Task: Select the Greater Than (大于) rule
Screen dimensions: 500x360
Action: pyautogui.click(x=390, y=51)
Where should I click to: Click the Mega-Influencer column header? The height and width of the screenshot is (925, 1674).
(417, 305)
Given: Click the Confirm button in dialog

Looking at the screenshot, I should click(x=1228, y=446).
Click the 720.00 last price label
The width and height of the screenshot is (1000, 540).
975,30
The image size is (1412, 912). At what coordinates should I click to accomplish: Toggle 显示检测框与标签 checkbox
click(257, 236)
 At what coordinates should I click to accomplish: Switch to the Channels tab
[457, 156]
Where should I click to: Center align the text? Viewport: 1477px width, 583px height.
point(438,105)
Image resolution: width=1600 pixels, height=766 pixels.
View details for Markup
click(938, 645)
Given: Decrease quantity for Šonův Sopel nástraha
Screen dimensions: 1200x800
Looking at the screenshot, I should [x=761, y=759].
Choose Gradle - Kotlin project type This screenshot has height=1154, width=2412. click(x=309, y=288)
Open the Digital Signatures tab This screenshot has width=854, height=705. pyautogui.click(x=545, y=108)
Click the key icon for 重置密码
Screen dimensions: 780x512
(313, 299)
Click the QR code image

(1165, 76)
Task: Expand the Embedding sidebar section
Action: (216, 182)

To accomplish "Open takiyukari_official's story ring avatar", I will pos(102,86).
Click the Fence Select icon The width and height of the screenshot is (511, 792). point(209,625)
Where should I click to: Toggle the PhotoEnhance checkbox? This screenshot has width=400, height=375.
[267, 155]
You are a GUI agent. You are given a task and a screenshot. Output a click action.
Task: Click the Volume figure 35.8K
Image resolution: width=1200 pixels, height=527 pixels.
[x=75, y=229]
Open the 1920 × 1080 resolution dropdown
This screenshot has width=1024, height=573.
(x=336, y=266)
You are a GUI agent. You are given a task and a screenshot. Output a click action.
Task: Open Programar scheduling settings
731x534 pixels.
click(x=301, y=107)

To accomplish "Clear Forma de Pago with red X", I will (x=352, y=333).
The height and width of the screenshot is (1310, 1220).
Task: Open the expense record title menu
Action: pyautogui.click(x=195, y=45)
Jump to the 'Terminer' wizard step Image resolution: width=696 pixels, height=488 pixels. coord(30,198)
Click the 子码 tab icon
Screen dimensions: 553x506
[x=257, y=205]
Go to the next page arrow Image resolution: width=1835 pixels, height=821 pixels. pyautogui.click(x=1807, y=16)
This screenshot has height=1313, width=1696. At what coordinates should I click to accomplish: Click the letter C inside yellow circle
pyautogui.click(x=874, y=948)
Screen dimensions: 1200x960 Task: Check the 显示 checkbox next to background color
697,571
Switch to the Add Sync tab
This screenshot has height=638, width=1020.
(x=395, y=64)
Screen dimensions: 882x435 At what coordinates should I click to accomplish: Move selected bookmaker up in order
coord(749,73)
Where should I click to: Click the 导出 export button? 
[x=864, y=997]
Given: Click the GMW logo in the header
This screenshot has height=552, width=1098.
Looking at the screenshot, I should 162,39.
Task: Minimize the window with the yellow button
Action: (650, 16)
---------------
= What is being asked =
The full set of entries has to be duplicated precisely.

= Answer to the problem =
Task: Select the Greater Than (大于) rule
Screen dimensions: 500x360
Action: pyautogui.click(x=390, y=51)
Where should I click to: Click the Mega-Influencer column header? The height and width of the screenshot is (925, 1674).
(417, 305)
Given: Click the Confirm button in dialog

Looking at the screenshot, I should click(x=1228, y=446).
Click the 720.00 last price label
The width and height of the screenshot is (1000, 540).
975,30
The image size is (1412, 912). At what coordinates should I click to accomplish: Toggle 显示检测框与标签 checkbox
click(257, 236)
 At what coordinates should I click to accomplish: Switch to the Channels tab
[457, 156]
Where should I click to: Center align the text? Viewport: 1477px width, 583px height.
point(438,105)
Image resolution: width=1600 pixels, height=766 pixels.
View details for Markup
click(938, 645)
Given: Decrease quantity for Šonův Sopel nástraha
Screen dimensions: 1200x800
Looking at the screenshot, I should [x=761, y=759].
Choose Gradle - Kotlin project type This screenshot has height=1154, width=2412. click(x=309, y=288)
Open the Digital Signatures tab This screenshot has width=854, height=705. pyautogui.click(x=545, y=108)
Click the key icon for 重置密码
Screen dimensions: 780x512
(313, 299)
Click the QR code image

(1165, 76)
Task: Expand the Embedding sidebar section
Action: (216, 182)

To accomplish "Open takiyukari_official's story ring avatar", I will pos(102,86).
Click the Fence Select icon The width and height of the screenshot is (511, 792). point(209,625)
Where should I click to: Toggle the PhotoEnhance checkbox? This screenshot has width=400, height=375.
[267, 155]
You are a GUI agent. You are given a task and a screenshot. Output a click action.
Task: Click the Volume figure 35.8K
Image resolution: width=1200 pixels, height=527 pixels.
[x=75, y=229]
Open the 1920 × 1080 resolution dropdown
This screenshot has width=1024, height=573.
(x=336, y=266)
You are a GUI agent. You are given a task and a screenshot. Output a click action.
Task: Open Programar scheduling settings
731x534 pixels.
click(x=301, y=107)

To accomplish "Clear Forma de Pago with red X", I will (x=352, y=333).
The height and width of the screenshot is (1310, 1220).
Task: Open the expense record title menu
Action: pyautogui.click(x=195, y=45)
Jump to the 'Terminer' wizard step Image resolution: width=696 pixels, height=488 pixels. coord(30,198)
Click the 子码 tab icon
Screen dimensions: 553x506
[x=257, y=205]
Go to the next page arrow Image resolution: width=1835 pixels, height=821 pixels. pyautogui.click(x=1807, y=16)
This screenshot has height=1313, width=1696. At what coordinates should I click to accomplish: Click the letter C inside yellow circle
pyautogui.click(x=874, y=948)
Screen dimensions: 1200x960 Task: Check the 显示 checkbox next to background color
697,571
Switch to the Add Sync tab
This screenshot has height=638, width=1020.
(x=395, y=64)
Screen dimensions: 882x435 At what coordinates should I click to accomplish: Move selected bookmaker up in order
coord(749,73)
Where should I click to: Click the 导出 export button? 
[x=864, y=997]
Given: Click the GMW logo in the header
This screenshot has height=552, width=1098.
Looking at the screenshot, I should 162,39.
Task: Minimize the window with the yellow button
Action: (650, 16)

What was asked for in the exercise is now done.